The central bank must be mindful of the risk that prolonged easing could strain financial institutions, particularly regional banks under pressure from a dwindling population, he said.
But he added that it was inappropriate to modify the BOJ’s current policy framework before its 2 percent inflation target is met, according to the Asahi. He also shrugged off the idea of altering the 2 percent price goal.
Earlier in the week Kuroda flagged the BOJ’s readiness to ease policy further if sharp yen rises hurt the economy.
Kuroda told the Asahi that this year’s scheduled domestic sales tax hike is unlikely to have a big negative impact on Japan’s economy.
He also said the BOJ expects the global economy to continue expanding “fairly steadily” despite risks such as trade tensions and Britain’s exit from the European Union.
Under a policy dubbed yield curve control (YCC), the BOJ guides short-term interest rates toward minus 0.1 percent and the 10-year government bond yield toward zero percent.
It also buys government bonds and risky assets, and commits to increasing base money - or money circulating in the economy - until inflation stably exceeds 2 percent.
The BOJ faces a dilemma.

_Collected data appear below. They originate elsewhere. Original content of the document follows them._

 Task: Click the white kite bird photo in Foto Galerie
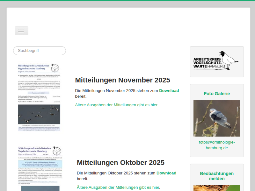tap(217, 118)
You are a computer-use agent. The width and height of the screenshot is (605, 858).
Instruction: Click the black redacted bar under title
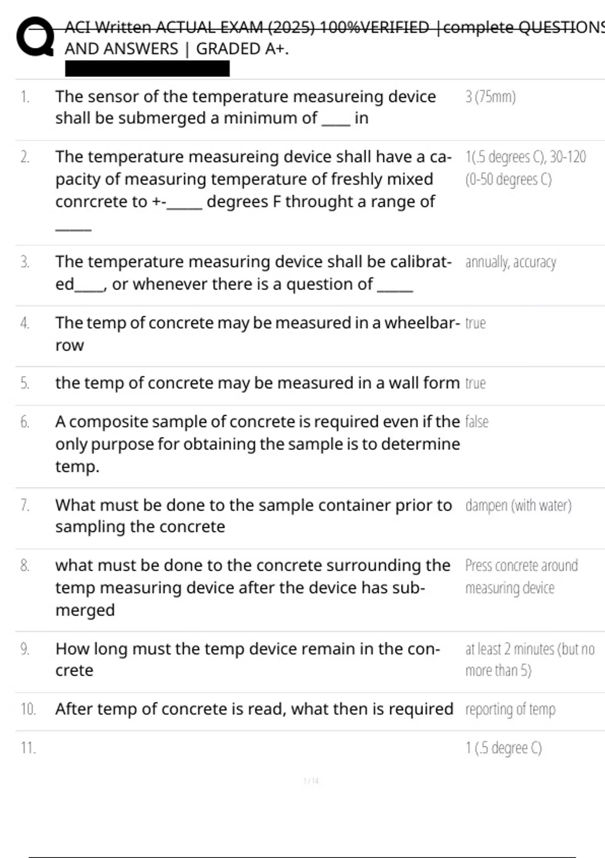click(147, 68)
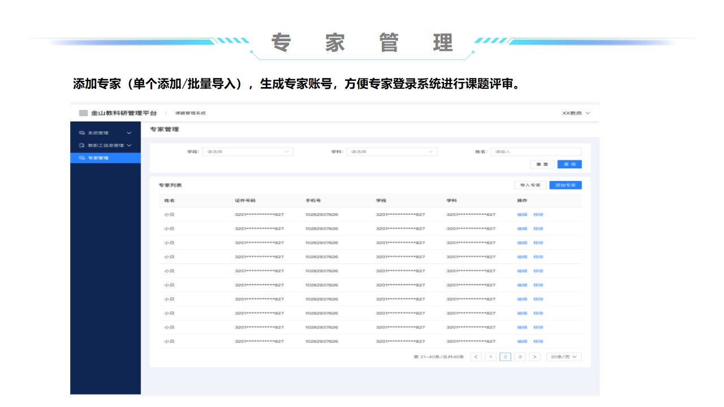Click the 系统管理 sidebar icon

[x=81, y=133]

Years of heavy money printing has dried up market liquidity and hurt commercial banks’ profits, stoking concern over the rising risks of prolonged easing.
And yet, subdued inflation has left the BOJ well behind its U.S. and European counterparts in dialling back its crisis-mode policies, leaving it with little ammunition to battle an abrupt yen spike that could derail an export-driven economic recovery.
Simmering Sino-U.S. trade tensions and fears of a global slowdown have added to the BOJ’s headaches. Japan’s exports in January posted their biggest decline in more than two years and manufacturing activity contracted in February for the first time in two-and-half years, a sign the economy is feeling the pain from slowing Chinese demand.